Та же Мариинка рядом со спектаклем МакГрегора (нынешнего главного балетного ньюсмейкера) привезла размеренный и стройный вечер одноактовок голландского патриарха, перешагнувшего в девятый десяток — Ханса ван Манена, и его прохладная графика была исполнена петербуржцами с вниманием и почтительной музыкальностью.
Пермяки эталонно станцевали «Симфонию в трех движениях» Джорджа Баланчина (которая, конечно, просто «Симфония в трех частях», но как кто-то из ученых людей перевел неправильно в глубоко советские времена, так и осталось в обиходе) — торжествующий танец ради танца на музыку Стравинского; Большой показал, как хорошо выучил старинную «Даму с камелиями» Джона Ноймайера (спектаклю сорок лет, он как новенький) и гордо предъявил мировую премьеру — «Укрощение строптивой» Жана-Кристофа Майо.
Худрук балета Монте-Карло по заказу Большого сотворил веселый и легкий балет, изящно обойдя обидные для сегодняшних женщин мотивы «Укрощения» и превратив историю Катарины и Петруччо в историю двух эксцентриков, что нашли друг друга. Комплект балетов хай-класса, сложившийся на этой «Маске» (действительно лучшие из лучших, непонятно, как жюри будет разбираться с наградами) дополнила изящная одноактовка Иржи Килиана «Восковые крылья» в Музыкальном театре имени Станиславского и Немировича-Данченко, где под корнями Иггдрасиля люди ведут медитативные танцы.
В современном танце разброс стилей был невероятно широк. Почему-то именно в эту номинацию попала «Белая тьма» Начо Дуато, сделанная в Михайловском театре (обычный неоклассический балет, видимо, кому-то из коллег-критиков в экспертном совете захотелось кивнуть самым суровым балетоманам-консерваторам — мол, смотрите, мы учитываем ваше мнение) — спектакль трагический и отчаянный, где балерина мечется под падающими на нее с кулис потоками белого порошка (балет был поставлен хореографом в память о его сестре, погибшей от передозировки).

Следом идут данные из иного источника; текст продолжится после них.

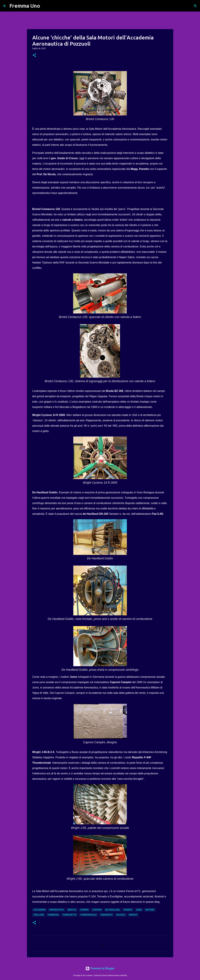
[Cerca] (45, 6)
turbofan (53, 915)
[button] (34, 56)
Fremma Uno (25, 6)
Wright (133, 915)
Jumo (139, 910)
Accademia (39, 910)
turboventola (88, 915)
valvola (121, 915)
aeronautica (57, 910)
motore (150, 910)
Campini (84, 910)
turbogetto (69, 915)
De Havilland (112, 910)
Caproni (97, 910)
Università (106, 915)
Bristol (72, 910)
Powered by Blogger (100, 968)
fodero (128, 910)
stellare (38, 915)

Остальные четыре спектакля представляли всю возможную панораму контемпорари в отечестве — от остро-социального, саркастического и виртуозного «InTime 2», что сделал в Екатеринбурге французский хореограф Пал Френак, до самодеятельно-лирического, отсылающего по пластическому языку к семидесятым годам прошлого века «Глазами клоуна» Алексея Расторгуева (в пермском «Театре имени Евгения Панфилова; театр который год после смерти основателя живет на его наследии и пытается «вырастить бабу-Ягу в своем коллективе»; получается не очень).
В рядах соревнующихся есть и дама-священное чудовище (Каролин Карлсон, матриарх французского современного танца, сделавшая для проекта Дианы Вишневой горькую притчу «Женщина в комнате») и дама, что имеет все шансы священным чудовищем (в истории отечества) стать: хореограф Анна Абалихина, одна из главных надежд российского современного танца, сделала на Новой сцене Александринского театра совершенно безупречный с любой точки зрения спектакль «Экспонат. Пробуждение», где за час зрители становятся свидетелями зарождения жизни на Земле и дальнейшей эволюции — вплоть до появления прямоходящего человека.
Без какой-либо дидактики, без споров с иными точками зрения — но с колоссальным удивлением и восторгом перед человеком как таковым, вселенной как таковой, которой при этом не нужно поклоняться — но можно и нужно восхищаться, и работать «на нее», работать и работать — сочиняя спектакли и показывая их зрителям.